Somebody watered down Metz's original title (Beyond Bourgeois Religion), but despite its innocuous replacement this is a series of bold, honest essays on religion and politics by a radical Catholic theologian. Metz begins with the assumption that the Church is losing members these days not because it demands too much, but because it demands too little. He calls for a ""basic change of direction,"" a thoroughgoing metanoia that, if implemented, would make affluent Christians throw most of their lifestyle out the window and embrace a sort of Franciscan socialism. This is not merely a question of stuffing the poorbox: while noting that money has become the ""quasi-sacrament of solidarity and sympathy,"" Metz urges his audience (all eight pieces were originally speeches) to take the bourgeois world apart, piece by piece, and build a new one. His model for this process is the Latin American ""basic-community"" (or grass roots) churches. He strongly endorses their liberation theology, citing in particular the work of Nicaraguan ""poet, priest and revolutionary,"" Ernesto Cardenal. Metz views the desperate conditions of life in Latin America as a fratricidal crime of bourgeois economics, and the Church's benign connivance with dictators and multinational corporations as typical of bourgeois religion.
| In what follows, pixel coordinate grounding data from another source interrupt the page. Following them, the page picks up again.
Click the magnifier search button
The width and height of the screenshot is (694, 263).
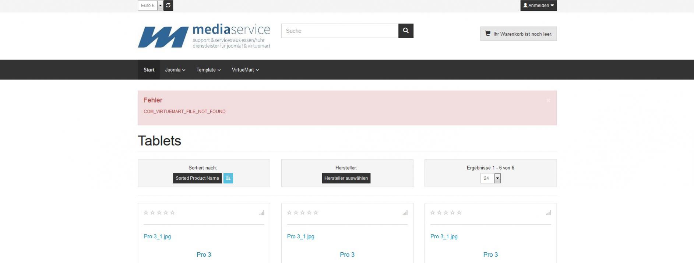point(406,31)
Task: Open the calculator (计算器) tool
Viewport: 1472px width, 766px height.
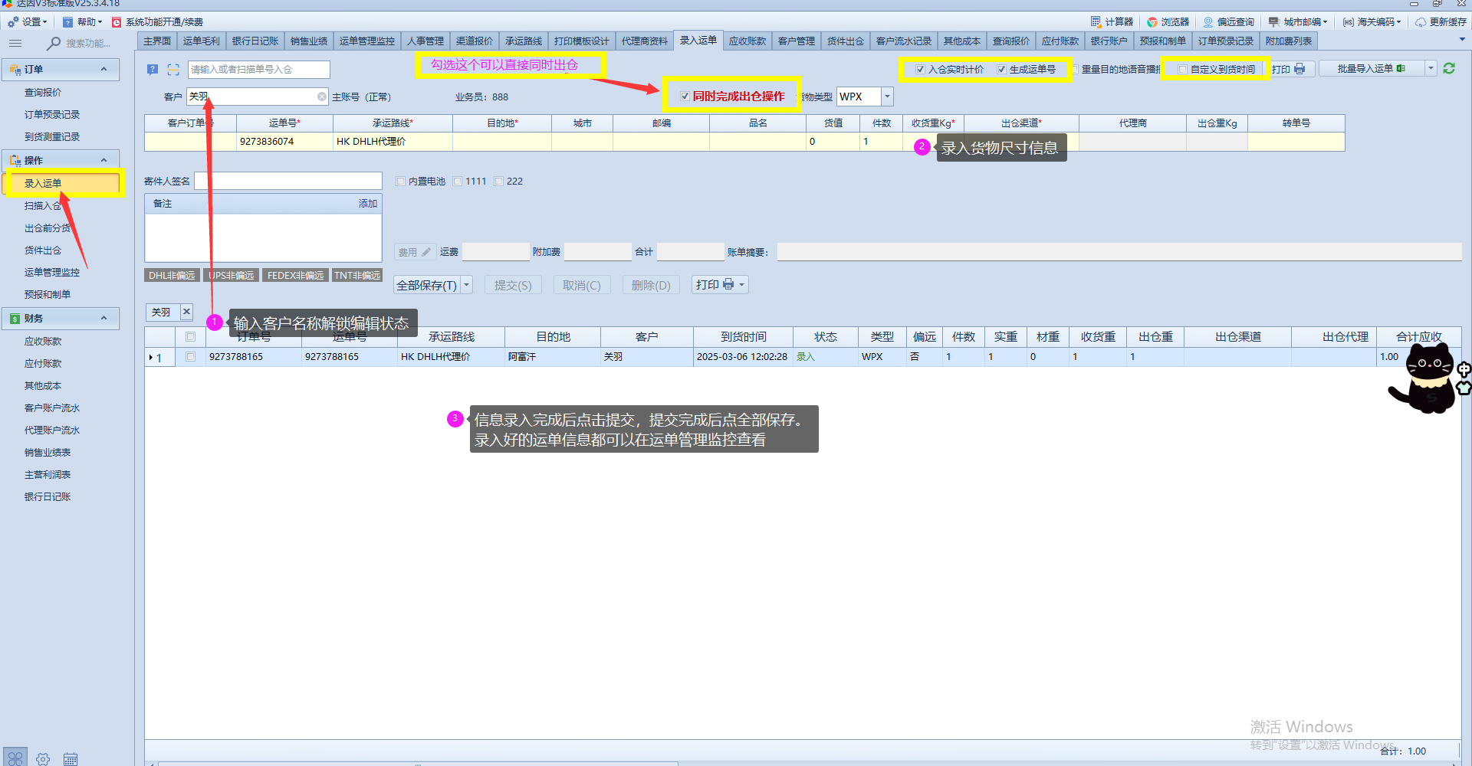Action: pos(1112,22)
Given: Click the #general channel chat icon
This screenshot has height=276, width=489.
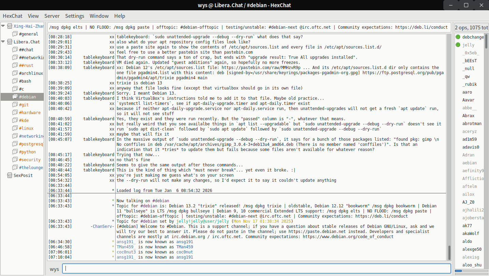Looking at the screenshot, I should click(15, 34).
Elsewhere Metz has some pointed things to say on Jewish-Christian relations after Auschwitz (observing a recurrent ""Christian incapacity for dismay in the face of disasters""), on the Eucharist as ""bread of survival"" (arguing that it nourishes rebellion against the exploitation of nature, human and non-human), and on various related topics. A cogent manifesto of the Christian Left.